ANYHOW, if I could build courage, I would call ALL of my "so-called" friends and I would tell them to "f--- OFF". I was NOTHING but nice to them and they can't even pick up the phone and f---ING CALL ME? You know, I had a "friend" that was stabbed, I believe senior year right before I was hospitalized, and I CALLED HIM IN THE HOSPITAL TO MAKE SURE HE WAS HEALING. NO he never called me! It really pisses me off and Its NOT like I can call any of these people because my mother erased ALL of their numbers off of my cell phone. With this said, I am SOO Nervous for my High School graduation on June 18 because this means that I have to see all of the f---heads that I USED to consider my friends. What will I say to them? "Hi how have you been? JUST incase you were wondering, I was suffering from f---ING anorexia, I was (blank) f---ing Lbs, I weighed less than my 11 yr old little brother, I was having Kidney failure, I had heart trouble, I lost my period, I could have had a stroke and you never called ME!! f--- OFF

WELL That was almost a year ago, but I AM NOW more assertive with peers which was MY goal. So i thought I would post an OLD journal entry. This Still bothers me, its been on my mind.

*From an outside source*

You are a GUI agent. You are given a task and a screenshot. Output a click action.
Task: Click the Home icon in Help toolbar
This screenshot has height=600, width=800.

Luke: "Have any of your fans turned into friends?"

Jenna: "No. I don't meet anyone on the internet. I tried to but this guy told me he was an agent in mainstream and he turned out to be my biggest stalker.

"Highschool is hard for me to remember because I was so malnourished the last two years. Studying for a test was a bitch because it was so hard to remember everything.

"My mom bought me a car at 16 and she wants it back. I'm not driving it anyway because I don't have a license.

"When I had anorexia, I had my driver's license taken away because I was passing out in public places. I passed out in food stores. I haven't passed out since June but I'm having a helluva time getting my license back.

"I call my brother all the time but he's always busy. He's always BMX racing or doing homework.

"The last time I talked to you, I told you he was ten. He's 12. He read the interview and said to me, 'I'm not ten, you idiot!'"

Luke: "He's reading your stuff?"

Jenna: "He always does. I told him you made a mistake.

"I got an email from him last month. He said he got in a fight with the principal's son and punched him twice and gave him a black eye. 'I got suspended.'

"I've never been in a fight in my entire life. I got a little teary-eyed.

"I'm reading my friend Dave Navarro's book Don't Try This At Home. He's a former heroin addict."

Aug. 1, 2007

Jenna writes on ADT:

JennaPresleyxxx.com Is my new site, check it out. Its been extremely hard promoting it because I was once working on JennaPresley.com, however Derek Hay from La Direct Models owns the domain name and is refusing to sell it to me. I would LOVE to do some hardcore stuff on my website but because jennapresley.com is such a horrible site (being that I have NOTHING to do with it) people that buy a membership to that site are extremely unhappy (i do NOT blame them, it only has 2 scenes) So why on earth would they purchase a membership to JennaPresleyxxx.com? They expect the same disappointment. Therefore I am having trouble getting people to sign up to JennaPresleyxxx.com which BTW has a good amount of scenes as well as some great hardcore photo shoots. So once I can convince people to sign up to JennaPresleyXXX.com I will do live chats, I will do scenes that can only be found on my website, I would also love to personalize scenes for my fans upon their request, and I would LOVE to do some solo ANAL scenes. But as of right now, I do not have enough members. Good old Derek.